The statute law of the Cayman Islands contains no provision corresponding to section 210 of the Companies Act 1948 or its successors section 75 of the Companies Act 1980 and section 459 of the Companies Act 1985. These enable a shareholder to present a petition on the ground that the company's affairs are being or have been conducted in a manner which is oppressive (or in the later legislation unfairly prejudicial) to the interests of some part of the members including himself. They give the court wide powers to make such orders as it thinks fit with a view to bringing the matters complained of to an end, including a power to regulate the conduct of the company's affairs in the future, and a power to order the company or other members of the company to purchase the petitioner's shares.

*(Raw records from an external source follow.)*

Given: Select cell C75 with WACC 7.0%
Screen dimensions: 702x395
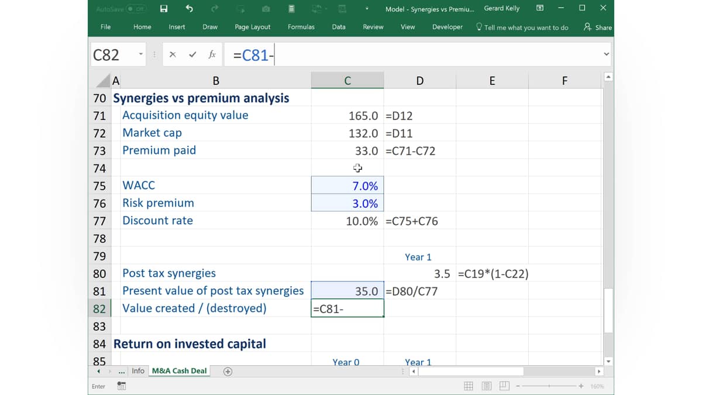Looking at the screenshot, I should click(347, 186).
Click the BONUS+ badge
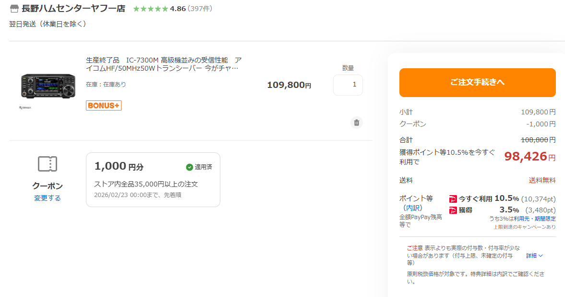Image resolution: width=565 pixels, height=297 pixels. (104, 105)
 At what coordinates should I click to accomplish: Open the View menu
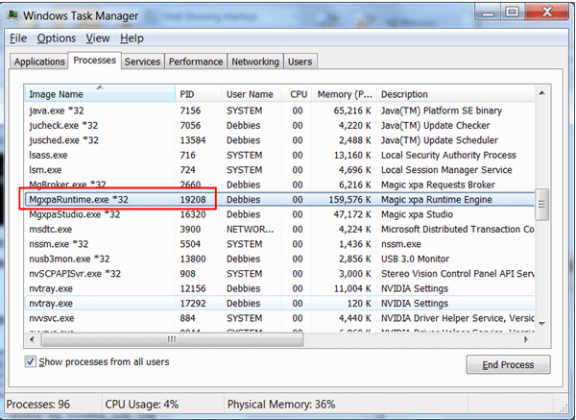[97, 38]
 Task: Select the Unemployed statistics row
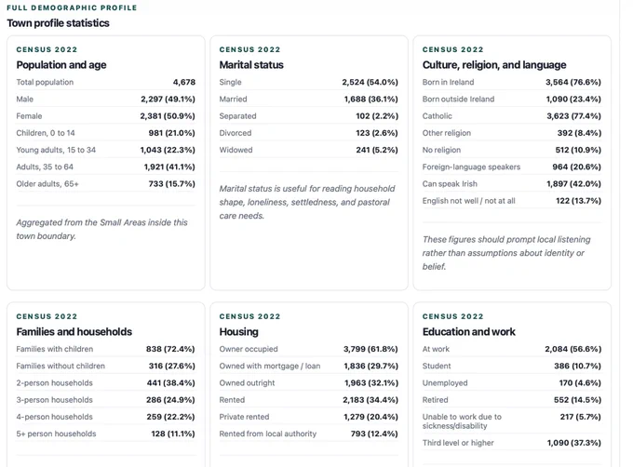[511, 382]
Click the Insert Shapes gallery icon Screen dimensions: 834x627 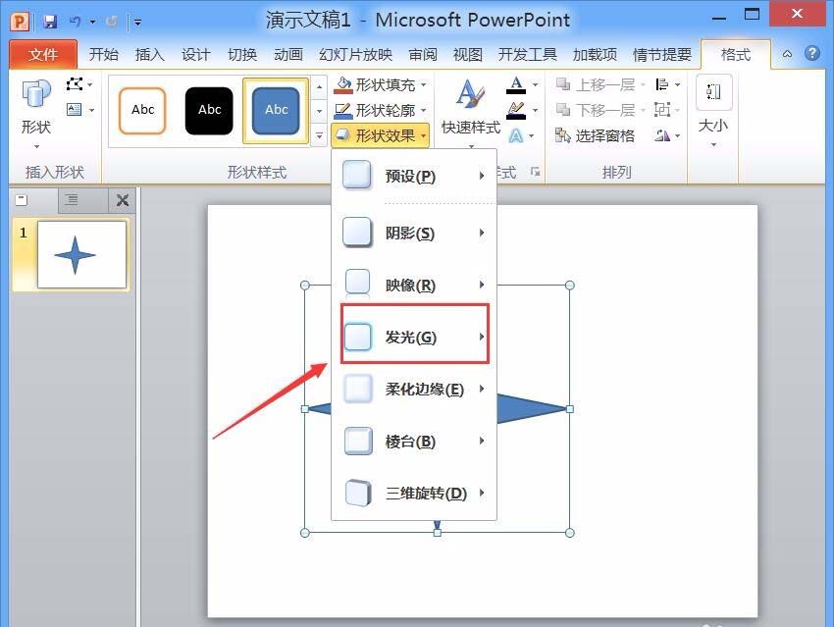coord(36,98)
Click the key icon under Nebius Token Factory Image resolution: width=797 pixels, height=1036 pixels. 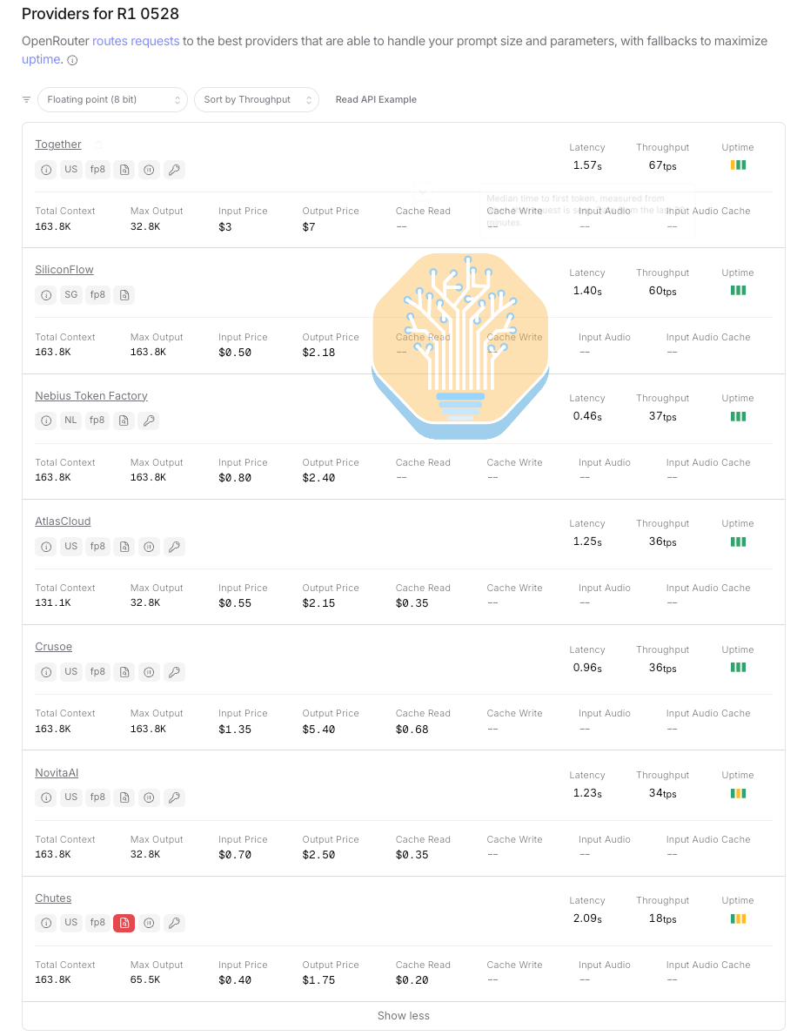point(149,420)
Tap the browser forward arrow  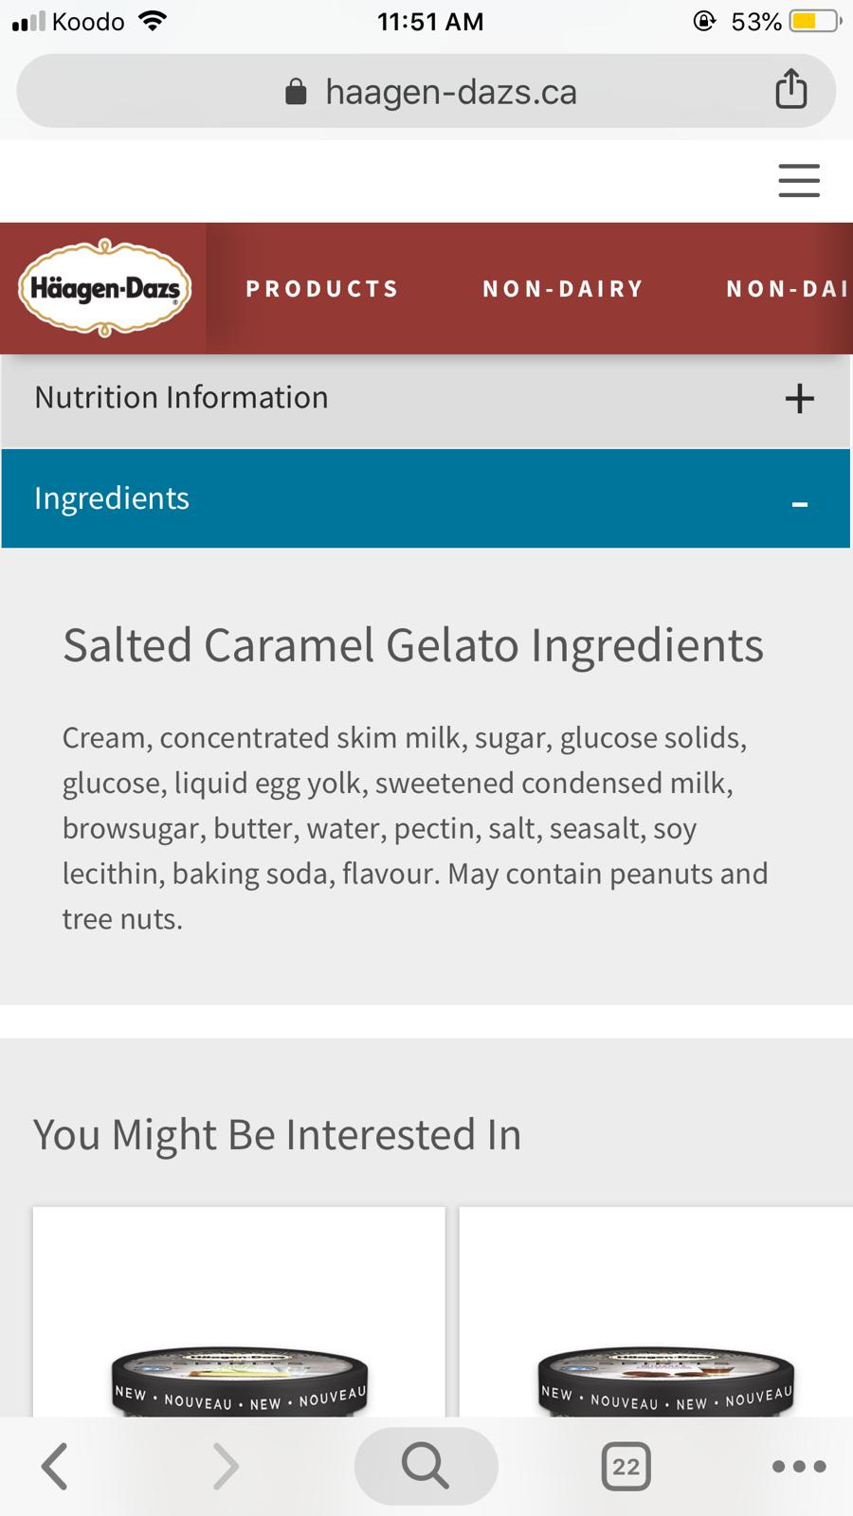click(x=225, y=1466)
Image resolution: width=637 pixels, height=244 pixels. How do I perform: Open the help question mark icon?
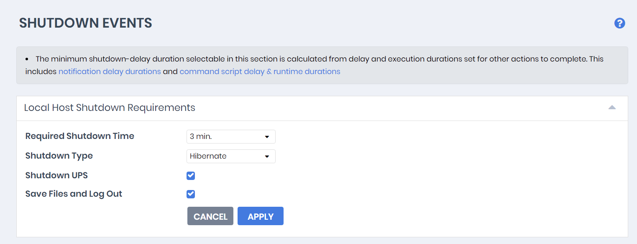tap(619, 23)
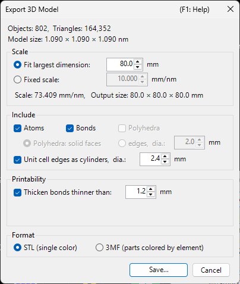Uncheck the Bonds checkbox
This screenshot has width=240, height=284.
[x=70, y=128]
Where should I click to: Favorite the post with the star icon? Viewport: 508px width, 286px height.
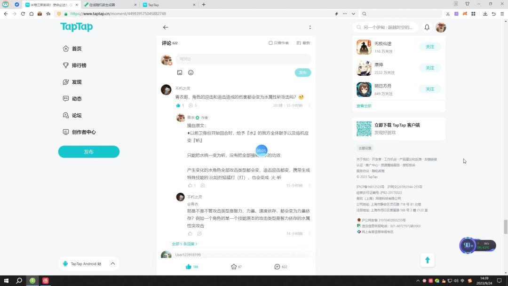pyautogui.click(x=234, y=267)
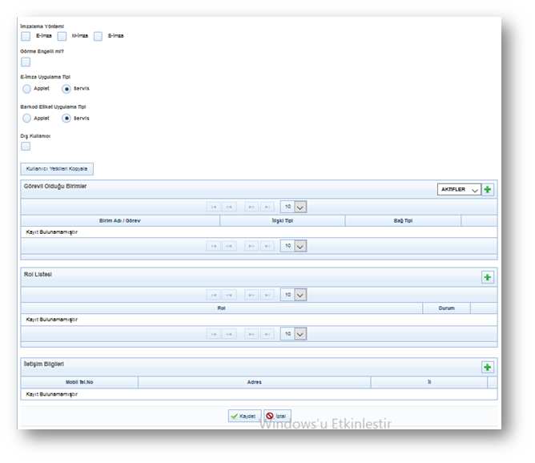
Task: Click green plus icon in İletişim Bilgileri
Action: 488,367
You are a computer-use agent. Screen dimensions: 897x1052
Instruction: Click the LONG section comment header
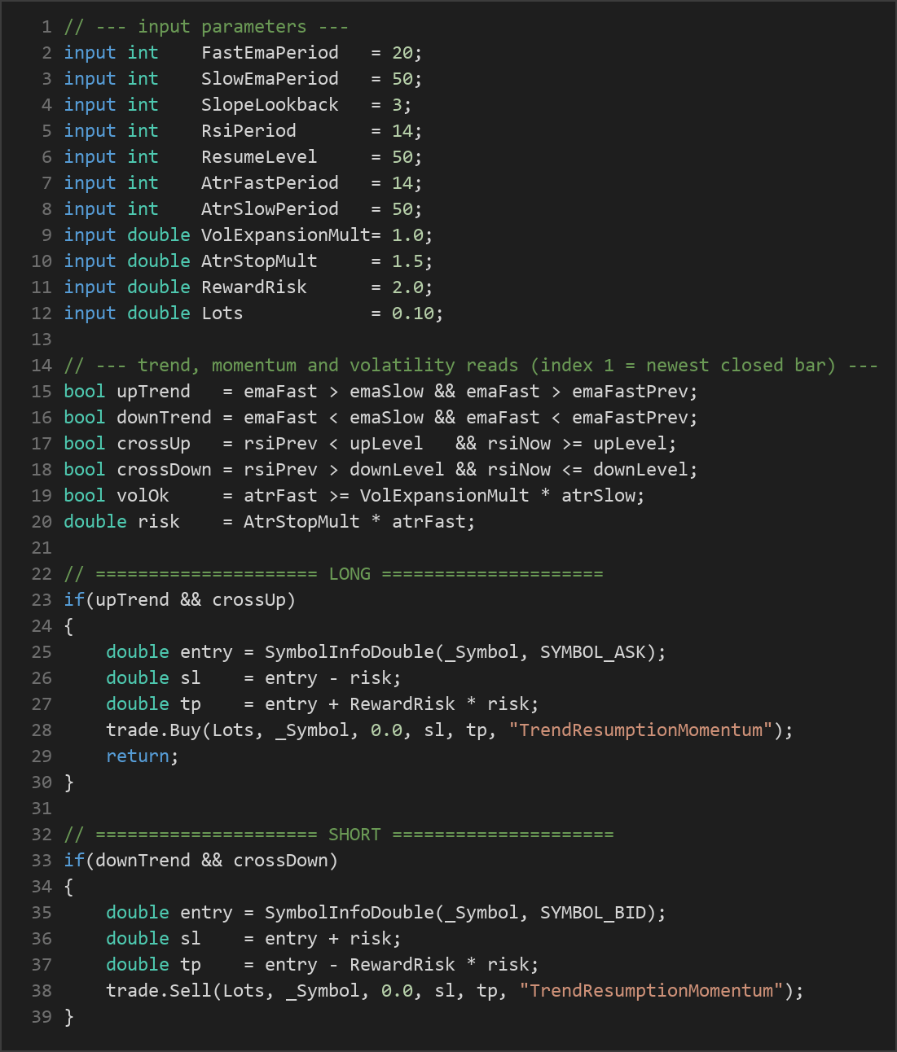334,574
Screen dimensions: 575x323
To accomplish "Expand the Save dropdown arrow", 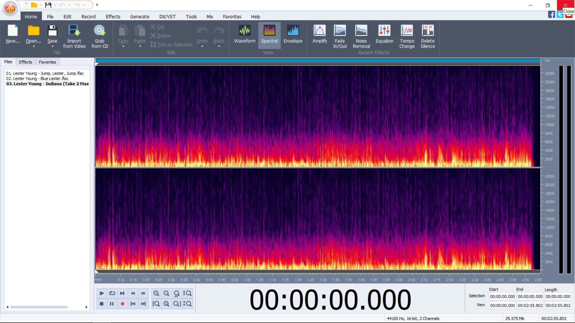I will coord(52,46).
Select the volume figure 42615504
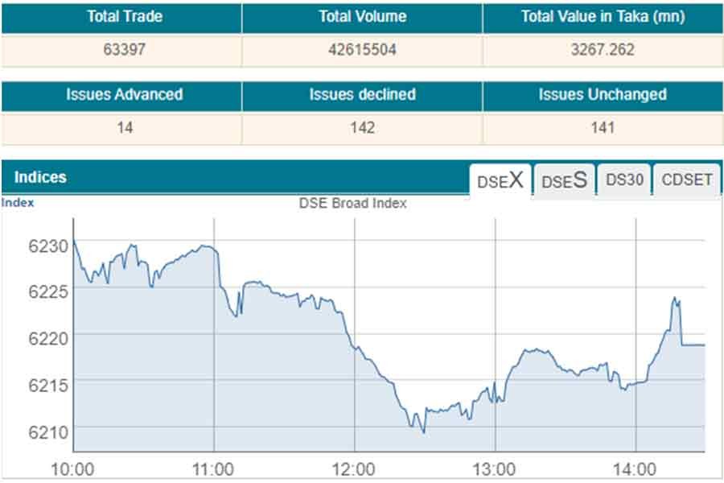Viewport: 724px width, 483px height. [x=362, y=49]
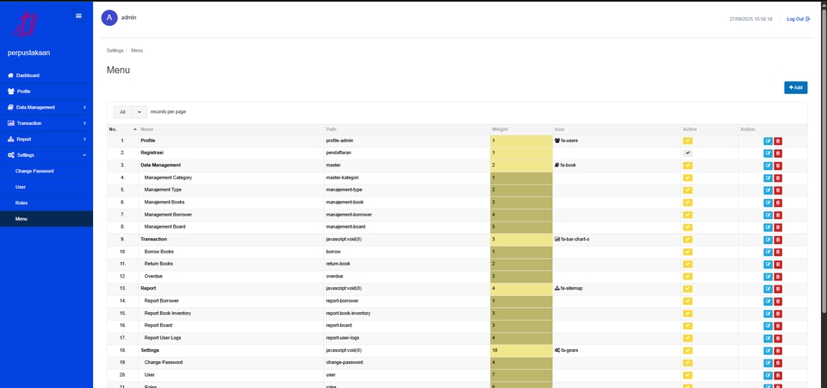Screen dimensions: 827x388
Task: Uncheck Active for Transaction row
Action: pos(687,239)
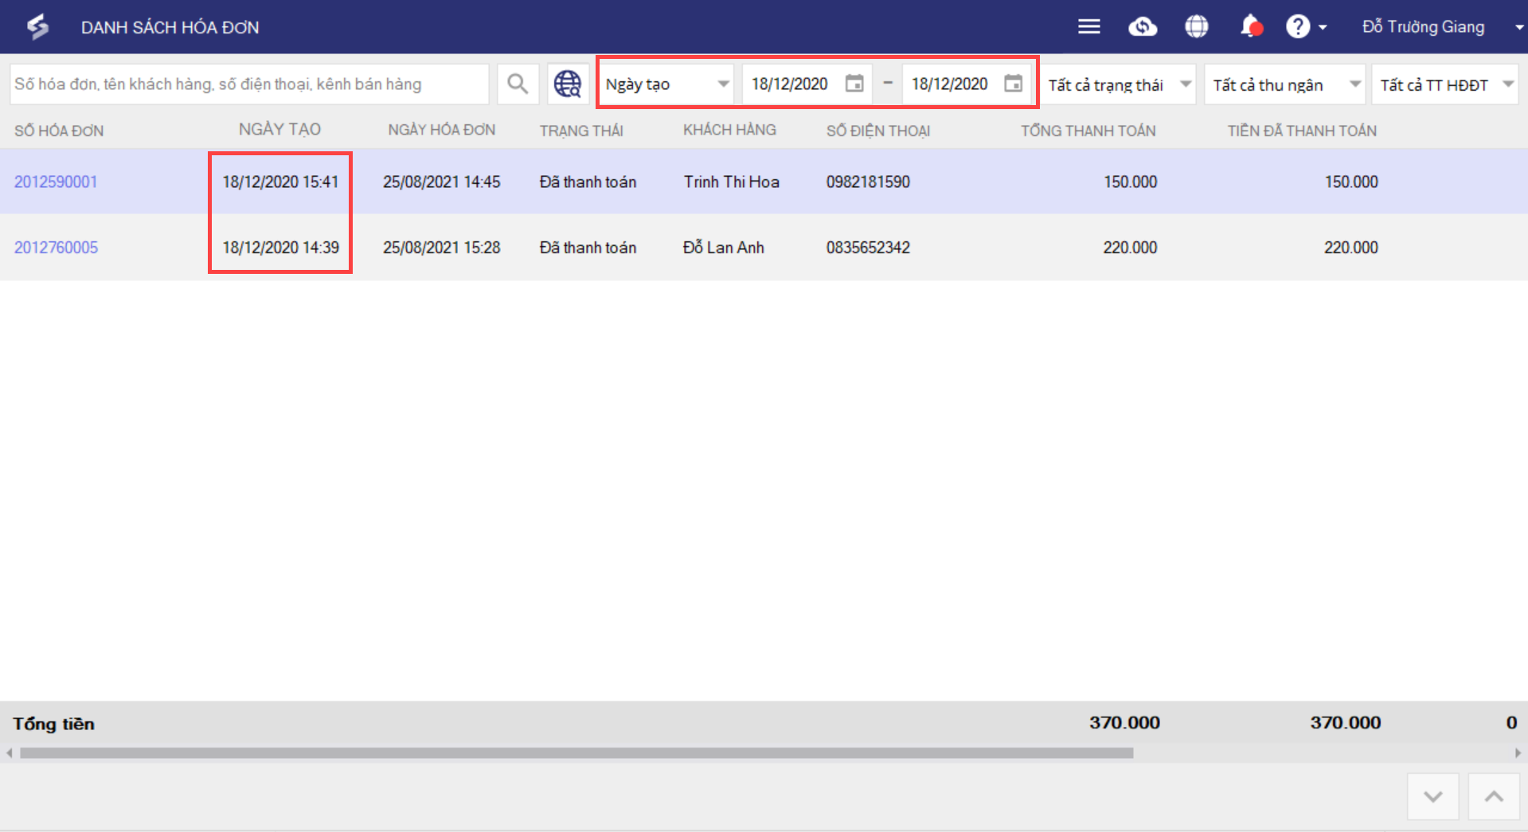The height and width of the screenshot is (832, 1528).
Task: Open the notifications bell
Action: [x=1250, y=27]
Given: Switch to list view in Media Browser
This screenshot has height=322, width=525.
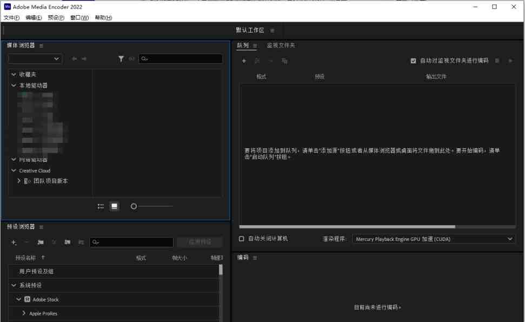Looking at the screenshot, I should (x=101, y=206).
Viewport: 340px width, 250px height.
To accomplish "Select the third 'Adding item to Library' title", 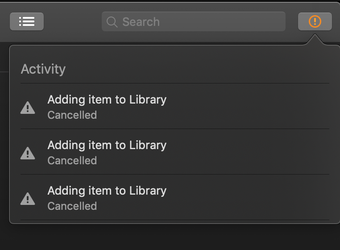I will click(107, 191).
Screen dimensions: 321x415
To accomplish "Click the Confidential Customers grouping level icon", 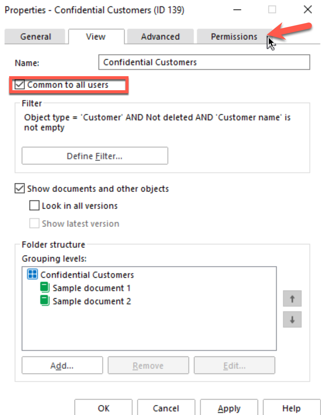I will pos(32,274).
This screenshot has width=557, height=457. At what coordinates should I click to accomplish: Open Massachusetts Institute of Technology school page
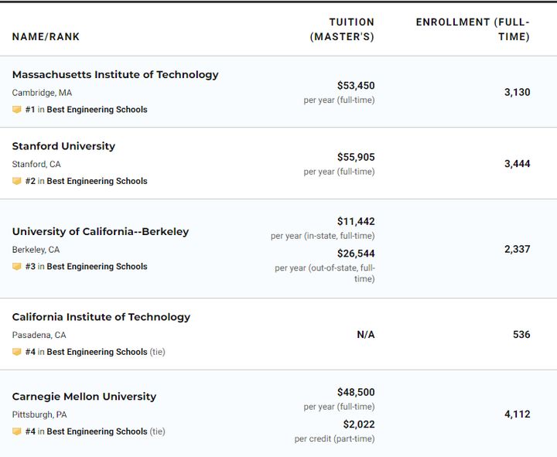coord(115,75)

Under the Companies Act 1948 it was necessary for the petitioner to establish facts which would justify the winding up of the company on the just and equitable ground even though that was not the remedy which he sought; but this is no longer required.

15

Section 210 of the English 1948 Act implemented a recommendation of the Cohen Committee on Company Law Amendment which reported in 1945 (Cmd 6659 para 60). The Committee was anxious to strengthen the position of minority shareholders. It observed that the winding up of the company, which was the only remedy then available, would often not benefit the minority shareholder, since the break up value of the assets might be small, and the only available purchaser might be that very majority whose conduct had driven the minority to seek redress. Accordingly, the Committee recommended that the court should have a jurisdiction which it had previously lacked to impose a just solution on the parties. In practice, the courts have generally sought to bring the matters complained of to an end by requiring one party, usually but not invariably the majority shareholders, to buy the other parties' shares at a fair price, fixed in case of dispute by the court.

16

As their Lordships have already noted, no such jurisdiction has been conferred on the court in the Cayman Islands. The only remedy available to a minority shareholder...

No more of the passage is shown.